Since his debut in 2004 with Fast Lane, Dave Zeltserman has received increasing recognition as an outstanding author of noir thrillers. He has since written five novels in quick succession and one recently released short-story collection, 21 Tales. His two most recent noirs, Pariah and Killer, illustrate not only his mastery of characterization, but also his creatively skewed spin on familiar noir tropes, a trait that makes all his books distinctly his own.
Zeltserman’s newest novel, The Caretaker of Lorne Field, arguably his first official foray into the horror genre, shows the author at the peak of his fever talent. Much like a macabre fable a parent might whisper to a child at bedtime, The Caretaker of Lorne Field takes a simple idea with timeless applicability and weaves a captivating tale. It is the story of Jack Durkin, a ninth-generation Durkin, all of whom have been sequentially contracted by a small town to clear Loren Field each day of weeds – weeds that, if left untended, will develop in eight days into Aukowies, immense monsters capable of destroying all mankind. Jack sees himself as the everyday savior of the world, but the unrelenting burden of responsibility and age have him anticipating his eldest son’s assumption of the job in a few short years. His son’s reluctance to accept his birthright and, indeed, the very idea of the Aukowies and the town’s dimming of memory and reverence for the Durkins’ duties merge to threaten, if Jack is right, the very fate of the world. But is he right, or a victim himself of a delusional legacy? Zeltserman thankfully sets aside opaque answers in the conclusion of the work in favor of Rod Serling-like clarity.
The Caretaker of Lorne Field has a wonderful mix of the tragic obsolescence of “Death of a Salesman’s” Willie Loman, the fantastical vision of Serling’s Twilight Zone, and the rural, gothic vibe of a Manly Wade Wellman tale. But along with this unique mishmash of themes and subtle undercurrents of humor and religiosity, it has a pulsing emotional core that immediately draws the reader in. One can’t resist becoming invested in the Caretaker’s obligatory plight and that of his family, particularly his sons, one of whom resists his preordained fate and another who believes in his father with the loving certitude that only a young child can have.
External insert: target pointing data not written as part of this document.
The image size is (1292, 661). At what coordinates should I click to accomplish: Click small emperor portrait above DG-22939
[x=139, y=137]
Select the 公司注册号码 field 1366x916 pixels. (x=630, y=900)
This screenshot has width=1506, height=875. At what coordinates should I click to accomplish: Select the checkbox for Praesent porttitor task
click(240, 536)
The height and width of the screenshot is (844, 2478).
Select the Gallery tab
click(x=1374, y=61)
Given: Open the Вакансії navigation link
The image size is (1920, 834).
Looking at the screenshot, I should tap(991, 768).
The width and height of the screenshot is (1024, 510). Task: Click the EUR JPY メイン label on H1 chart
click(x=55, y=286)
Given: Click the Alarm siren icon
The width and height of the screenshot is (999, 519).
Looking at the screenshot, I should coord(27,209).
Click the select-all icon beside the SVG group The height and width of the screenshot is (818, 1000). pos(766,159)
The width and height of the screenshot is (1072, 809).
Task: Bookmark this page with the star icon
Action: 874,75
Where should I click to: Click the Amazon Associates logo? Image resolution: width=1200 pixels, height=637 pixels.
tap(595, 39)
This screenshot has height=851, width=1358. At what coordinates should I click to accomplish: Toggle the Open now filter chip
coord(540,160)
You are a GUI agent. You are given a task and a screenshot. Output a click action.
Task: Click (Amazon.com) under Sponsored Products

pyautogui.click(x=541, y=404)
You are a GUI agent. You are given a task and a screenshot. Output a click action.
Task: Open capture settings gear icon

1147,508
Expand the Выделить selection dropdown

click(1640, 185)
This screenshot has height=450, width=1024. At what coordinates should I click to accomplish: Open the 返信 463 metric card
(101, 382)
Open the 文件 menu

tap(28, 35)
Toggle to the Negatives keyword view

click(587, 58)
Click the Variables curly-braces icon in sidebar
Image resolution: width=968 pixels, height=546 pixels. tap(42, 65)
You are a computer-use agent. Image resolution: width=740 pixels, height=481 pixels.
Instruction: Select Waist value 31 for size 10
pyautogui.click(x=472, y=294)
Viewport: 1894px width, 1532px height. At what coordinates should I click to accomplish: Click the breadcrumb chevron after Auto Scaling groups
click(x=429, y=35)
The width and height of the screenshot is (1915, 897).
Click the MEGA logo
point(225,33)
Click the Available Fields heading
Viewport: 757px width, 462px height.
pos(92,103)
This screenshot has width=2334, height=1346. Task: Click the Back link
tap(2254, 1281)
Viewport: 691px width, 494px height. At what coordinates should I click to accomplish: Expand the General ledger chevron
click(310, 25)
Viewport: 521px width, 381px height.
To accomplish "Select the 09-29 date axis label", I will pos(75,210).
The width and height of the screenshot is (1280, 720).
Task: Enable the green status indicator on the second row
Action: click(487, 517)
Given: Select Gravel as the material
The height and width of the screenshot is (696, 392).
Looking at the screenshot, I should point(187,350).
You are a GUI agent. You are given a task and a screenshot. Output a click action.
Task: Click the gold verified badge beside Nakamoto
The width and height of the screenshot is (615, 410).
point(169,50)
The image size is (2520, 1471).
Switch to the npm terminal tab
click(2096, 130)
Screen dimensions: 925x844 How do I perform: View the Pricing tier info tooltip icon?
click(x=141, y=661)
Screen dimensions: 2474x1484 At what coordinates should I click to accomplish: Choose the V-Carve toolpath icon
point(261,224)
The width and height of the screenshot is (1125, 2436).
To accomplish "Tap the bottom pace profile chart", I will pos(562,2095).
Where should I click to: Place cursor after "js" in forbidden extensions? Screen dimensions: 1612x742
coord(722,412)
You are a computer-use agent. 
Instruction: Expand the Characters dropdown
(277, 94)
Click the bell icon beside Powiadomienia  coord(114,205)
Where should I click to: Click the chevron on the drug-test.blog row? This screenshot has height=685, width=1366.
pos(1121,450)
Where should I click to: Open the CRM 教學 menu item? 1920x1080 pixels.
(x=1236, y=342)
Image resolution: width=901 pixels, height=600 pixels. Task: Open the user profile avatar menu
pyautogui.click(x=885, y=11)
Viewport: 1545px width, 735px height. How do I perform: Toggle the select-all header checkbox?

Like the best parables, the thematic issues of the book bolster this emotional core and deliver both suspense and provocative insight into the human condition: the question of whether the plant-beings are real or imaginary; cultural tradition versus modernity; honoring familial obligation in an era of skepticism and opportunism; and the desperate plight of the individual against the oppressive intrusion of society. These and a host of other allegorical themes make Caretaker quite unlike any other book written, and yet as familiar as the lulling voice of a parent reading a bedtime fable…one who knows a whisper is often more frightening than a scream.
The Caretaker of Lorne Field, a slim 237-page volume with a thematic richness that belies its short page-count, is a work that is both fresh and unique. With his previous half-dozen books, Zeltserman has repeatedly answered those who wearily lament the tedious uniformity of much of genre fiction, and in Caretaker his voice has never been more compelling. Highly recommended.